Nursing Care Plan For Elderly Patient With Hip Fracture

Nursing Care Plan For Elderly Patient With Hip Fracture.

 

Creating a nursing care plan for an elderly patient with a hip fracture involves a comprehensive approach to manage pain, promote healing, prevent complications, and support mobility and independence.
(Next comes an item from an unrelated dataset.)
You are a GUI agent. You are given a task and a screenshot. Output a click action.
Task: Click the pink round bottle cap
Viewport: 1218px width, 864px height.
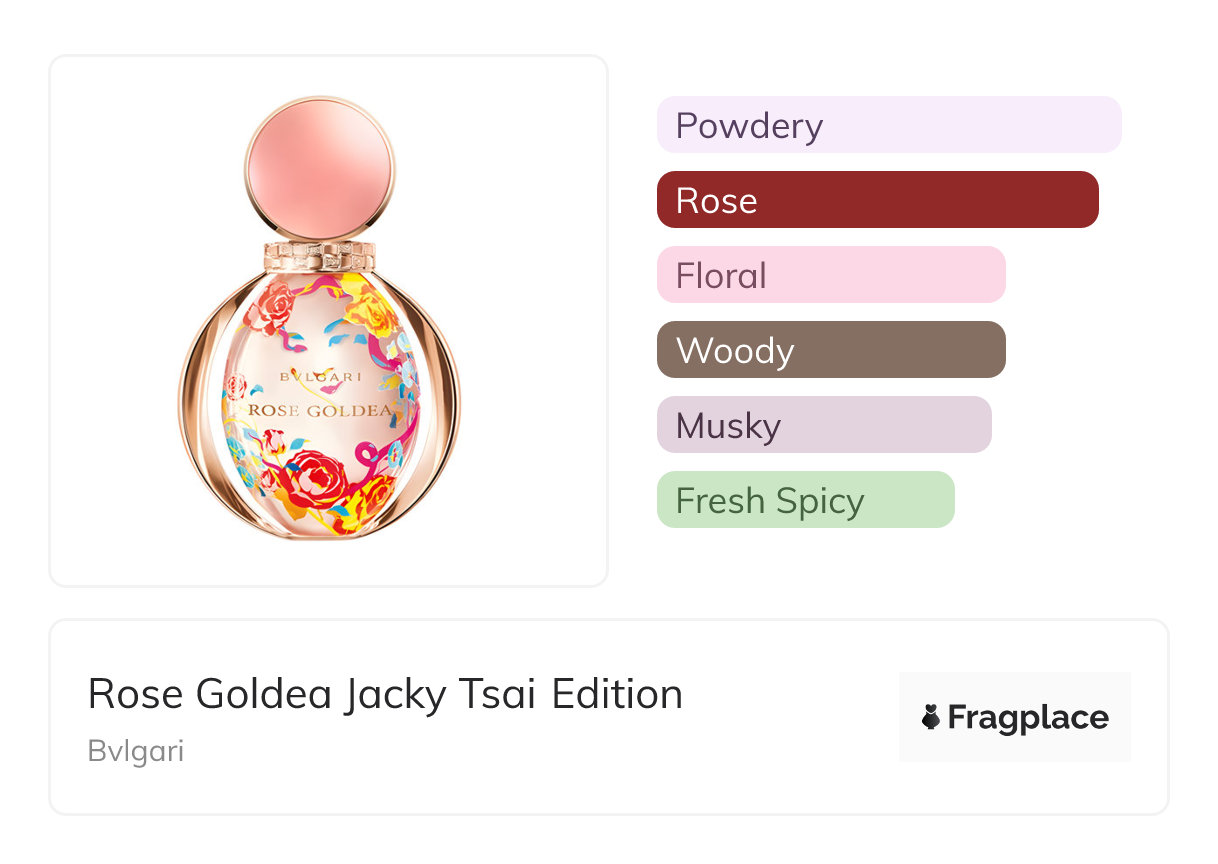pyautogui.click(x=319, y=168)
Here’s a general outline of such a plan:

      1. Assessment

•    Physical Assessment:  
•   Assess pain levels regularly using a pain scale.
•   Monitor vital signs (especially signs of infection like fever).
•   Check for signs of skin breakdown, especially around the surgical site.
•   Assess mobility and ability to perform activities of daily living (ADLs).
•    Psychosocial Assessment:
•   Evaluate the patient’s emotional state, fear of immobility, or anxiety.
•   Assess social support and living conditions.
•    Nutritional Assessment: 
•  Assess dietary intake, especially protein and calcium, to support healing.

   2. Nursing Diagnoses

Acute Pain related to hip fracture and surgical intervention.
•   Impaired Physical Mobility related to pain, surgical procedure, and fear of falling.
Risk for Infection related to surgical wound.
•   Risk for Pressure Ulcers related to immobility.
•   Impaired Skin Integrity related to surgical incision.
•   Risk for Constipation due to immobility and pain medication.

      3. Planning

•   Goals:
•  The patient will report adequate pain control within 24 hours.
•  The patient will demonstrate improved mobility with assistance within 48 hours.
•  The patient will show no signs of infection at the surgical site.
•  The patient will maintain intact skin throughout the hospital stay.
•  The patient will have regular bowel movements within 72 hours.

      4. Implementation

•   Pain Management:  
•  Administer prescribed analgesics as needed.
•  Implement non-pharmacological methods for pain relief, such as ice packs or positioning.
•   Mobility Support:
•   Encourage deep breathing and coughing exercises to prevent pneumonia.
•   Assist with passive range of motion (ROM) exercises.
•  Collaborate with physiotherapists for ambulation and strengthening exercises.
•   Infection Prevention:
•  Perform regular wound care, following aseptic techniques.
•  Monitor for signs of infection, such as redness, warmth, or discharge.
•    Skin Care:  
•  Reposition the patient every 2 hours to prevent pressure ulcers.
•  Use pressure-relieving devices, like special mattresses or cushions.
•    Constipation Prevention:
•   Encourage a high-fiber diet and increased fluid intake.
•   Administer stool softeners or laxatives as prescribed.
•    Patient Education:  
•    Teach the patient and family about safe mobility techniques and the importance of early ambulation.
– Educate on signs of infection and when to seek medical attention.

     5. Evaluation

•    Assess Pain:  
•  Evaluate pain levels before and after interventions to determine effectiveness.
•   Monitor Mobility:  
•  Assess the patient’s ability to perform ADLs and ambulate with or without assistance.
•    Check for Complications: 
•   Regularly inspect the surgical site for signs of healing or infection.
•   Assess Skin Integrity:  
•   Check skin for any signs of breakdown and ensure pressure ulcer prevention measures are effective.
•    Evaluate Bowel Function:  
•   Monitor bowel movements and adjust interventions as needed.

     6. Documentation

•   Record all assessments, interventions, and evaluations.
•   Document pain levels, response to pain management strategies, wound status, mobility progress, and bowel movements.

This care plan should be tailored to the individual needs of the patient and adjusted as their condition improves or if any complications arise.